Unpacking War Ecologies in the Korean DMZ
Prof. Eleana Kim (UC-Irvine)
Tuesday, Oct 14, 5–6pm (reception to follow)
Cole 100
Link to NIU calendar event
In this talk, anthropologist Eleana Kim (University of California, Irvine) discusses her fieldwork in the Korean Demilitarized Zone, which has often been referred to as the “most heavily militarized border in the world.” The unresolved war between the two Koreas has been ongoing since the formal end of the Korean War in 1953. For more than 70 years, the zone has been a de facto protected area, off limits to human habitation, and is now celebrated as a site of rare biodiversity. This talk complicates the conventional narrative about the DMZ that frequently frames its nature as an unexpected outcome of war and discusses what we can learn from a closer look at its actually existing ecologies and the people who study them. Rather than the symbolic narrative of an accidental sanctuary, Kim shows instead the importance of recognizing its “nature" as materially and ecologically vulnerable to the effects of militarization, capitalism, and climate change.

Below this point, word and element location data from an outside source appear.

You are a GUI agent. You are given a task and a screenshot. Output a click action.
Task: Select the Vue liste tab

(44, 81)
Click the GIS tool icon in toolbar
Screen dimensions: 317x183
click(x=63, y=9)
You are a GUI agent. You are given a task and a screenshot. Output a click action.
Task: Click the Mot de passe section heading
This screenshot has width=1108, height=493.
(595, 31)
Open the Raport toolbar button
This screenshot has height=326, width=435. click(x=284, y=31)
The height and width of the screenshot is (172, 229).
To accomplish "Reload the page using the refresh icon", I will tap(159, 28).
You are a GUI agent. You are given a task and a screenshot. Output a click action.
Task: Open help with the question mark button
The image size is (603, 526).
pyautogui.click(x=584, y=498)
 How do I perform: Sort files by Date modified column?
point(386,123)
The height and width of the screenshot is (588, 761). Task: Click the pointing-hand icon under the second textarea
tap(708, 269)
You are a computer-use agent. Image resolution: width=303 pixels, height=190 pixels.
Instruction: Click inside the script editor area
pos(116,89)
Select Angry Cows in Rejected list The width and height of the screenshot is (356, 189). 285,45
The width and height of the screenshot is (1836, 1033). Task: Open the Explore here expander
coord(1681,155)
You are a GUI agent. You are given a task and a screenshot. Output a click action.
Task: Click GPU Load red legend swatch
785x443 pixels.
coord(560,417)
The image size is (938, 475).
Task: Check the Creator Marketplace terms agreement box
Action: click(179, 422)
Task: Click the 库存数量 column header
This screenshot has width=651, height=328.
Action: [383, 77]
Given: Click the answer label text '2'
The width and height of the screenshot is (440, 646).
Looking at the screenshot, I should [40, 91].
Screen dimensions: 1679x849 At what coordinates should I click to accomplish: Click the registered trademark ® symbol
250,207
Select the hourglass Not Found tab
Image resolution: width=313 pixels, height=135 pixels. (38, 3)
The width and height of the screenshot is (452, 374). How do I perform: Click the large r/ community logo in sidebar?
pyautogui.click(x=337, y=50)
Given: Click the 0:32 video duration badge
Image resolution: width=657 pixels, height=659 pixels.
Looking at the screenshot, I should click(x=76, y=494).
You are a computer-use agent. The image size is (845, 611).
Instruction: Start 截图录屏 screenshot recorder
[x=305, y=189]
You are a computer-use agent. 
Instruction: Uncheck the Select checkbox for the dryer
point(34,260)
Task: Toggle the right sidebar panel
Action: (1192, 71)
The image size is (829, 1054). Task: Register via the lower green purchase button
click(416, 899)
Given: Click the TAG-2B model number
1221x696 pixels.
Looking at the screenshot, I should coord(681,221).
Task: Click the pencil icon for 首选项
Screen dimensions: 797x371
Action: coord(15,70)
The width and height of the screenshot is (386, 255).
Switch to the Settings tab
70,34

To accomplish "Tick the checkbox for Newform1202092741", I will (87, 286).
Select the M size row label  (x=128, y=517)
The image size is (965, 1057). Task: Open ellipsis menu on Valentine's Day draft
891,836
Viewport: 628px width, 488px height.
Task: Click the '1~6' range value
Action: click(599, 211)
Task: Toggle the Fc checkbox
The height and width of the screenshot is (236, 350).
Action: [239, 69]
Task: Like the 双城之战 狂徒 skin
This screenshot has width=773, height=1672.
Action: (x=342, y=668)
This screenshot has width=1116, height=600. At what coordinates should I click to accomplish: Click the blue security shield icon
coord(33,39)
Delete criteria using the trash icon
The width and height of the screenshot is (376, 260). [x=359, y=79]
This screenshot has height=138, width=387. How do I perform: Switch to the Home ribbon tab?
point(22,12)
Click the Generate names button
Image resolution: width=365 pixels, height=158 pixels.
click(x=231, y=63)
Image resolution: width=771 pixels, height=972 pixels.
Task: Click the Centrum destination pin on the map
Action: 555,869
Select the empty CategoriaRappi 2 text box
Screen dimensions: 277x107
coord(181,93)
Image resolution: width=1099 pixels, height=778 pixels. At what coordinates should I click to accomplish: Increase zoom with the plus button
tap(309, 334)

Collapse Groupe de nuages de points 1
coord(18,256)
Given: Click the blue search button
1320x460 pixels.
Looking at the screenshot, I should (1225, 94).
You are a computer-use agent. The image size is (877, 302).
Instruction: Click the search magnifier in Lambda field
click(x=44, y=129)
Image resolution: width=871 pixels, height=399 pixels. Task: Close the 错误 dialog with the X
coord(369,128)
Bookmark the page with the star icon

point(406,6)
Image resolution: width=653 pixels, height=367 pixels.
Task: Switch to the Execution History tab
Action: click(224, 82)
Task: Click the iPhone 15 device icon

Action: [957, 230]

Eleana Kim is a sociocultural anthropologist and Professor of Anthropology and Asian American Studies at University of California, Irvine. She specializes in kinship, human/nonhuman ecologies, migration, and the senses, with a regional focus on contemporary South Korea. She is the author of two award-winning books, Adopted Territory: Transnational Korean Adoption and the Politics of Belonging (2010) and Making Peace with Nature: Ecological Encounters Along the Korean DMZ (2022), both of which were published by Duke University Press. She is also the co-editor, with environmental historians David Fedman and Albert Park, of Forces of Nature: New Perspectives on Korean Environments (Cornell University Press, 2023). She teaches courses on anthropological theory, kinship, migration, transnational Korea, and the senses.